** The problem **
Look for "Контрактное производство (824, 25)" in the entries below. Write out that line and all later lines exactly, ending with the final one.

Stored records
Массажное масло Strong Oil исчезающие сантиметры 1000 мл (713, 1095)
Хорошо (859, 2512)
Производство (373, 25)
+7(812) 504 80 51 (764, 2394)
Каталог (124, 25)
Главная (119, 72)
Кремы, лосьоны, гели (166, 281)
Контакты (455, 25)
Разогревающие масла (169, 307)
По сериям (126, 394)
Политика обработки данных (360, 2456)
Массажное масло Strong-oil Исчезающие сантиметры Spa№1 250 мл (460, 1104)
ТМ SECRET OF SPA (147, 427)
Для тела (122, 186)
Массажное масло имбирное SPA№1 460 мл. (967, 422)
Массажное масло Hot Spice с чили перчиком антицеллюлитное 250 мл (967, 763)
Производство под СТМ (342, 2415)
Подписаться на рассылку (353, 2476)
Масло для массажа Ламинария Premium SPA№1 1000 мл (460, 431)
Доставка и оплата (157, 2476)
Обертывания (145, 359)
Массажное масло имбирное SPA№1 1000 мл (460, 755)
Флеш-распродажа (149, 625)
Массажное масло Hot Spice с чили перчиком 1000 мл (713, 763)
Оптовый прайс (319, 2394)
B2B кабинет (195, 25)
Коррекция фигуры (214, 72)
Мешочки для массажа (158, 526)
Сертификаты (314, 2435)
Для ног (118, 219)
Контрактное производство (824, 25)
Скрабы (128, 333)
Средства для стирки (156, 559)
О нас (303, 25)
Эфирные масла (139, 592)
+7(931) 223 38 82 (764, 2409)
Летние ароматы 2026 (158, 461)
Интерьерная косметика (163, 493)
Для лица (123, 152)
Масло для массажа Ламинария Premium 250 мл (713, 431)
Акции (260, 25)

** Solved problem **
Контрактное производство (824, 25)
Скрабы (128, 333)
Средства для стирки (156, 559)
О нас (303, 25)
Эфирные масла (139, 592)
+7(931) 223 38 82 (764, 2409)
Летние ароматы 2026 (158, 461)
Интерьерная косметика (163, 493)
Для лица (123, 152)
Масло для массажа Ламинария Premium 250 мл (713, 431)
Акции (260, 25)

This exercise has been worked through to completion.